‘Procurement Fraud’: Emefiele’s Absence Stalls Arraignment In Abuja
The scheduled arraignment of Godwin Emefiele, suspended governor of the Central Bank of Nigeria (CBN), at the Federal Capital Territory (FCT) high court in Maitama has again been stalled.
The arraignment which was initially scheduled for August 17, was stalled due to the absence of Sa’adatu Yaro, Emefiele’s co-accused.
The case was then adjourned to August 23.
However, the case was not listed on the court’s cause list on Wednesday.
Neither the suspended CBN governor nor the second defendant were present in court.
Emefiele and Yaro, an employee of the CBN, are to be arraigned alongside a firm known as April1616 Investment Ltd.
In the fresh 20-count charge filed by the federal ministry of justice, the suspended CBN governor and his co-defendants are accused of engaging in conspiracy and procurement fraud, among others.
WITHDRAWAL OF FIREARMS CHARGE
Emefiele has been in the custody of the Department of States Services (DSS) since June.
On July 25, he was arraigned on a two-count charge bordering on “illegal possession” of firearms at a federal high court in Ikoyi and was granted bail in the sum of N20 million.
Nicholas Oweibo, the judge, had ordered that Emefiele be kept in the custody of the Nigeria Correctional Service (NCoS) pending the fulfillment of his bail conditions.
But the DSS insisted that Emefiele must return to its custody — a development that led to the face-off between the secret police and prison officials.
After the face-off, DSS rearrested Emefiele on the court premises.
On August 3, the federal government filed an application seeking leave to appeal against the order granting bail to Emefiele.
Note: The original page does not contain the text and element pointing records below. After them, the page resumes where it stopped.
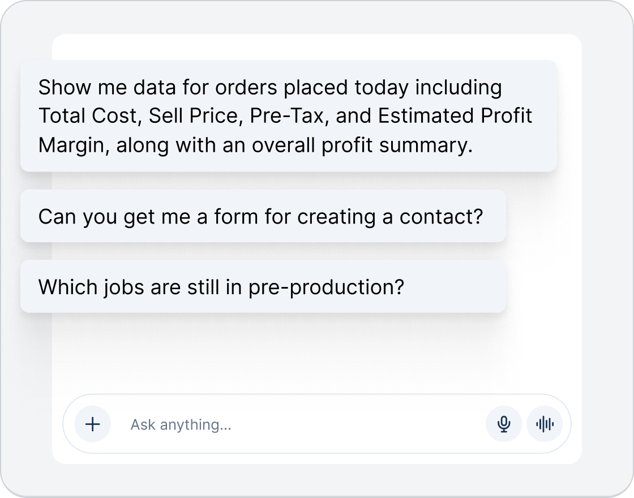Pick 'Which jobs are still in pre-production?' suggestion
Viewport: 634px width, 498px height.
(263, 286)
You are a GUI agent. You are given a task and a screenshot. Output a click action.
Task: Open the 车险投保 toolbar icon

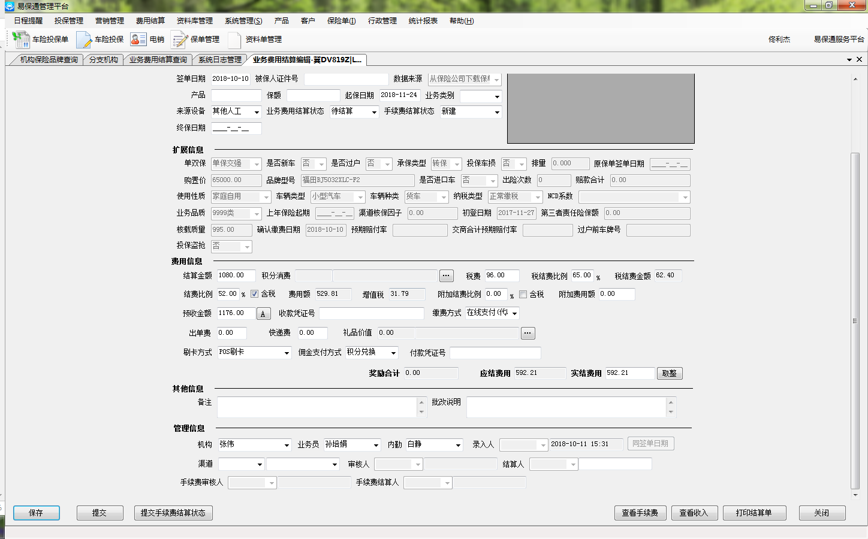pyautogui.click(x=84, y=40)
However, on August 15, the federal government made an oral application to withdraw the charge of “illegal possession of firearms” against Emefiele.
Mohammed Abubakar, the director of public prosecution (DPP) of the federation, said the decision to withdraw the charge is backed by sections 174 (1) and (3) of the 1999 constitution and sections 108 (1), (2) and (4) of the Administration of Criminal Justice Act (ACJA) 2015.
On August 17, the court granted the federal government’s application and struck out the charge.